+++ TASK MATERIAL +++

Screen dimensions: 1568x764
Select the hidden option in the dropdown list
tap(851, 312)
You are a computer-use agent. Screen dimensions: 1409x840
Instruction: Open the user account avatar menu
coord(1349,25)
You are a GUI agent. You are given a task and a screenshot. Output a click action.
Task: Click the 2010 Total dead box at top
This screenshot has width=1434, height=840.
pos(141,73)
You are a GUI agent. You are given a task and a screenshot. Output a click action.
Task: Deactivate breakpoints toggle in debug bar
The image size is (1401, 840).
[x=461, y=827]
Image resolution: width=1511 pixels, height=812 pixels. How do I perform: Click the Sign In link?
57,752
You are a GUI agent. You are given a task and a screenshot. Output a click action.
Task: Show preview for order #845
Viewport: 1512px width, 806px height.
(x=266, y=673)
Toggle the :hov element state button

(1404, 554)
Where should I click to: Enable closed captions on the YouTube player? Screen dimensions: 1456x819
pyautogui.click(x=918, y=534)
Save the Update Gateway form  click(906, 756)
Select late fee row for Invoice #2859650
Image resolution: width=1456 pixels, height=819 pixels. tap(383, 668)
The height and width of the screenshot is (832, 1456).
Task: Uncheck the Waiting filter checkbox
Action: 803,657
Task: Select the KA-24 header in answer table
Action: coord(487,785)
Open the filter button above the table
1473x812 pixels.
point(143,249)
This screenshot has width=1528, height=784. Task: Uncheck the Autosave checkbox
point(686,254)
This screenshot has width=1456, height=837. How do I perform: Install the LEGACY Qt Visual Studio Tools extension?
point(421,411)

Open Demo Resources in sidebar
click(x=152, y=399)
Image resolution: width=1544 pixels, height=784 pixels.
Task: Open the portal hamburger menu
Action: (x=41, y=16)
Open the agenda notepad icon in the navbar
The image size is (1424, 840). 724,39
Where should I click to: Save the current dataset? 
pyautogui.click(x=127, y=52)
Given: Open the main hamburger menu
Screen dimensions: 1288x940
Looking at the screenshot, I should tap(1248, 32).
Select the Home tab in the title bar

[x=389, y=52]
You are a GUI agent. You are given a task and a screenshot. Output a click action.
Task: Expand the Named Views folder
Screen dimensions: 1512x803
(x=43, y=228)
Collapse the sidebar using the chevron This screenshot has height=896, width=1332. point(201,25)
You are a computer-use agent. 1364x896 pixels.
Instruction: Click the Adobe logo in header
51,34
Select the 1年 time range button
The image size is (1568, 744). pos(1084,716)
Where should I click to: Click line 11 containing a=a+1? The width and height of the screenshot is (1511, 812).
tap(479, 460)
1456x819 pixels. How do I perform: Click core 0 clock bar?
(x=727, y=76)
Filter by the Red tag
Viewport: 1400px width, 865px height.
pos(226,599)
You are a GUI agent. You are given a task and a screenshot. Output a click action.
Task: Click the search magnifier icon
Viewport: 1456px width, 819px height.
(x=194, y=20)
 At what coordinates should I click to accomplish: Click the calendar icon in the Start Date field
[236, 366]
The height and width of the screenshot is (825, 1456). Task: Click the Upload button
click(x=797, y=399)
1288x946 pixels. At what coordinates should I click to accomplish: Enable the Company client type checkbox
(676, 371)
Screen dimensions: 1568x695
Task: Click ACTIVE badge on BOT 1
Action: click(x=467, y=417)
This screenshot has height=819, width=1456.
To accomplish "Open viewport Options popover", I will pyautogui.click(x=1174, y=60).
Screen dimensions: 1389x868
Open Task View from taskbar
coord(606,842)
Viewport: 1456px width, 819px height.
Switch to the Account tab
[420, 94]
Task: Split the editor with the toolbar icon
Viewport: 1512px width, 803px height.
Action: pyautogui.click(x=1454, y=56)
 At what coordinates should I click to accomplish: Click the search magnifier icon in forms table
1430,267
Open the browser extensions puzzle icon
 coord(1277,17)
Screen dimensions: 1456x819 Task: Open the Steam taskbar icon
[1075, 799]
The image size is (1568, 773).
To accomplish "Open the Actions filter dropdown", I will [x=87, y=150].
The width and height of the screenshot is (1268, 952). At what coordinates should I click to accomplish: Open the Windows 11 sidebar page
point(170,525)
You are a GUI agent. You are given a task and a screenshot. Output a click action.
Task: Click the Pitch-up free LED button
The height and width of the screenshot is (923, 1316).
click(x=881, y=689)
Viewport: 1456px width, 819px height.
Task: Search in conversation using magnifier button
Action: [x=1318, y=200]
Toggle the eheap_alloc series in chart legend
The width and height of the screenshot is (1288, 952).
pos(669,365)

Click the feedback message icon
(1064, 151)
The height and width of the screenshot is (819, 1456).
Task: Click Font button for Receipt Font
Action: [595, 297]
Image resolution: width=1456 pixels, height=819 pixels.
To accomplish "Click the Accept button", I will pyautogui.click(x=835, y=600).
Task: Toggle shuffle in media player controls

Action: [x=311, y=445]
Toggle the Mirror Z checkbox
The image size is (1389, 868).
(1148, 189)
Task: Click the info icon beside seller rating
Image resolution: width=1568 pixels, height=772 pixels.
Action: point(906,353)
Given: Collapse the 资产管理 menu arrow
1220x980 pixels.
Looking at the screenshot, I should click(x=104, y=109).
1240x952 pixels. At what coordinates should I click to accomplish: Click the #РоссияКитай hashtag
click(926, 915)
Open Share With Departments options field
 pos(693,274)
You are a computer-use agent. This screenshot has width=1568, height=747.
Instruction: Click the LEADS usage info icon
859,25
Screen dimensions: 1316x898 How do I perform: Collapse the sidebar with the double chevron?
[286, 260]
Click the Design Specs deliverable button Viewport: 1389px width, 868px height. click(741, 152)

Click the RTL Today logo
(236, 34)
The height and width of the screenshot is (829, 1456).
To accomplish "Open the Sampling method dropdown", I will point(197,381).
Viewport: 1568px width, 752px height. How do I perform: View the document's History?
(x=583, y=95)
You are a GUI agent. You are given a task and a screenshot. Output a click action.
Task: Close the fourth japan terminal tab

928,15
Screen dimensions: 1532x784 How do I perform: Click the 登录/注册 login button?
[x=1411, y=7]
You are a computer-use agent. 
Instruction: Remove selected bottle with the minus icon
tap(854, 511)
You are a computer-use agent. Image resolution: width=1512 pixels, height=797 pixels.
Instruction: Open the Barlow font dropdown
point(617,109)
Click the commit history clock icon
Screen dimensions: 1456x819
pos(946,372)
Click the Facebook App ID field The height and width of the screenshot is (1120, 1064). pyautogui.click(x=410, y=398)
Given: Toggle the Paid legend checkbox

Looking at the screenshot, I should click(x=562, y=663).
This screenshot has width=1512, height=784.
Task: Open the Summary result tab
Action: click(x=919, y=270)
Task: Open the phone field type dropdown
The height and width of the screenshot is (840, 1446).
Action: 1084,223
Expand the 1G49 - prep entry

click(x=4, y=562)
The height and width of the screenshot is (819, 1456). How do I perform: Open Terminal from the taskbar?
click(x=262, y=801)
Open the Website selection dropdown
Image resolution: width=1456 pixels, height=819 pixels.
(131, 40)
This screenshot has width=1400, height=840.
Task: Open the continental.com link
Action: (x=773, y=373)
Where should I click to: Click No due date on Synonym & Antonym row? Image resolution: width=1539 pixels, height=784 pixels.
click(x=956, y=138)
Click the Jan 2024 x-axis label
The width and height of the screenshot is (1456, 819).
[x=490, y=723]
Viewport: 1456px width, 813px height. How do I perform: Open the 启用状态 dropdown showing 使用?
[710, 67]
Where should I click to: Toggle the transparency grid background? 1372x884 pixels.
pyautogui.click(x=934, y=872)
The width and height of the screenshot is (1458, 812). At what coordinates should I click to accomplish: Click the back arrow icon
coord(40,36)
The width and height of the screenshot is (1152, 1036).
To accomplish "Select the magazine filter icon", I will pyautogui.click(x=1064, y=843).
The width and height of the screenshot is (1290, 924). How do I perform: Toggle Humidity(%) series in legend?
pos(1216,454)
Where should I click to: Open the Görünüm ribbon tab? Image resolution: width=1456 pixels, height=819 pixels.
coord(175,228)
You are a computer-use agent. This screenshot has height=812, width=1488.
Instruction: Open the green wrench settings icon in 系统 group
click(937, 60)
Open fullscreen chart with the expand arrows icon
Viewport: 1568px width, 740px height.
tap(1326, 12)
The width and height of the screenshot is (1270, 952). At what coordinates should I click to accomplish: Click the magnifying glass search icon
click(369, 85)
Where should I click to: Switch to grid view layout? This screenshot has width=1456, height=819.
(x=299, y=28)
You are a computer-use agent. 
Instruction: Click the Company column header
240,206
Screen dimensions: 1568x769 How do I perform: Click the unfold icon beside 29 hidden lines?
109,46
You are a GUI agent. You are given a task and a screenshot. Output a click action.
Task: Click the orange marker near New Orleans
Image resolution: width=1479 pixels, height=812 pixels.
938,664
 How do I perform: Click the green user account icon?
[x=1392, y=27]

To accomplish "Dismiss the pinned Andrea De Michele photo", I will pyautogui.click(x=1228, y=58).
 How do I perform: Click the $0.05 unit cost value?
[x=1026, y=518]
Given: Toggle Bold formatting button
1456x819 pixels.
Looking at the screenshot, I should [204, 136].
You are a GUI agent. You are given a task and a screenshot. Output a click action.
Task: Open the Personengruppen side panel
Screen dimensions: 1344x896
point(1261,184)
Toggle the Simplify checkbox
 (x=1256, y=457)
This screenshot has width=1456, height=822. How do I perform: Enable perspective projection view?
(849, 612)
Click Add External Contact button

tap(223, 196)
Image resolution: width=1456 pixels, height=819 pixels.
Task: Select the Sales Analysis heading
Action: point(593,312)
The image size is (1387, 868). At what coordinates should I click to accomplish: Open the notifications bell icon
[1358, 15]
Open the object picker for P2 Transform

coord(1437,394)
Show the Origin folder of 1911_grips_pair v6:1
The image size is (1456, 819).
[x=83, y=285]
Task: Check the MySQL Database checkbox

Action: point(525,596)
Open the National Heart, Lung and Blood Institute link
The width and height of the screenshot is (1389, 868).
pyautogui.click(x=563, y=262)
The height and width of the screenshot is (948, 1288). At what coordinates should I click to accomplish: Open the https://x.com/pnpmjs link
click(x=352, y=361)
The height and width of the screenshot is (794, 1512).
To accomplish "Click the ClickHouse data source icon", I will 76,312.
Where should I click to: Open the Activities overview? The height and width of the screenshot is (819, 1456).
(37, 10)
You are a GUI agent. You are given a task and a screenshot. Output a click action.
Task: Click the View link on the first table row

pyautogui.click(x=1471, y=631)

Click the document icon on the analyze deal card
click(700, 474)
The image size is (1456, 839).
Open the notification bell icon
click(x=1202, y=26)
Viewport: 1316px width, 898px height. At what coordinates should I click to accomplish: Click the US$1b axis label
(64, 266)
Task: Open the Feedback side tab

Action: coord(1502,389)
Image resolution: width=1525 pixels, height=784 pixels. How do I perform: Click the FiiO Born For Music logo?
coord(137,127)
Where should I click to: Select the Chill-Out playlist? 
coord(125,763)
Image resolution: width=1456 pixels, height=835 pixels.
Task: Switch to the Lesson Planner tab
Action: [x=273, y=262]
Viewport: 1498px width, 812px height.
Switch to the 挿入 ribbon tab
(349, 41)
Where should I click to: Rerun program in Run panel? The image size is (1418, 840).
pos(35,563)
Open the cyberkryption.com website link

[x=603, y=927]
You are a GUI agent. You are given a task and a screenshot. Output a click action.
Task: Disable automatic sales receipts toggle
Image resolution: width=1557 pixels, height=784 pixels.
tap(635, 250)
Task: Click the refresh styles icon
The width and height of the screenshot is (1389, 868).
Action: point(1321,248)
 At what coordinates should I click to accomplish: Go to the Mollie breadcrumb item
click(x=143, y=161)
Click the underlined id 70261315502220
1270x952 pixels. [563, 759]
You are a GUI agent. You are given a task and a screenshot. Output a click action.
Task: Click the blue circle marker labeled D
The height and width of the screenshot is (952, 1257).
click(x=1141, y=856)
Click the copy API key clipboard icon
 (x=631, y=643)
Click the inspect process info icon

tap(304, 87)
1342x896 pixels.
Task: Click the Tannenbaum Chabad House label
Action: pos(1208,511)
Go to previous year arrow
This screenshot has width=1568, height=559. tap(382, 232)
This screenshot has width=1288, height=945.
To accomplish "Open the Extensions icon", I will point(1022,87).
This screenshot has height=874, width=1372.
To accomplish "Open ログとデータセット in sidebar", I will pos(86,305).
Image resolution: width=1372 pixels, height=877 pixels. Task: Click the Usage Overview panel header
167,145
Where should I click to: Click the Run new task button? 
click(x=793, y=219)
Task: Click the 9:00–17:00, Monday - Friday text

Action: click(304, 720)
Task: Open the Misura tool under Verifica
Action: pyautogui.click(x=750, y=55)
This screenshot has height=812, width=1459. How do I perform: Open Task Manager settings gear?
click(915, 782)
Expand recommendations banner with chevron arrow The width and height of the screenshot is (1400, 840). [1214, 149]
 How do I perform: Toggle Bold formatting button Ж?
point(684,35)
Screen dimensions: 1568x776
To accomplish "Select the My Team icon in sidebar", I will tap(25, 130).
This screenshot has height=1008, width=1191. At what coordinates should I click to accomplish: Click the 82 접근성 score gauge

+++

### [ABOUT THIS EXERCISE]
What is the number of lines in the records that include the word "folder"? Answer with that number only.

### [ANSWER TO THIS PROBLEM]
2